### 记录摘录 ###
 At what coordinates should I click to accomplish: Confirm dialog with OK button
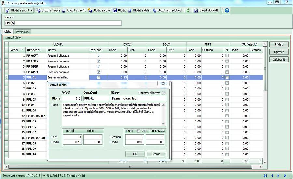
###
### 记录摘录 ###
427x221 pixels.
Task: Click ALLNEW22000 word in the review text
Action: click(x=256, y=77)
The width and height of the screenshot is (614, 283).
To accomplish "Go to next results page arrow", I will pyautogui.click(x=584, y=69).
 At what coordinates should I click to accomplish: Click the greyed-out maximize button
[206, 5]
###
### 记录摘录 ###
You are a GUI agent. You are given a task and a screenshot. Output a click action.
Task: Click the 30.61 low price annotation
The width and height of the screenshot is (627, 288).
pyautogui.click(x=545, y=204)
###
--- 输出要求 ---
找出记录中所有含有字符串“accomplish”的行，并将这些行逐一抄出。匹配时区分大小写。

--- 完整答案 ---
 At what coordinates should I click to accomplish: Confirm dialog with OK button
To accomplish "Go to next results page arrow", I will pyautogui.click(x=584, y=69).
 At what coordinates should I click to accomplish: Click the greyed-out maximize button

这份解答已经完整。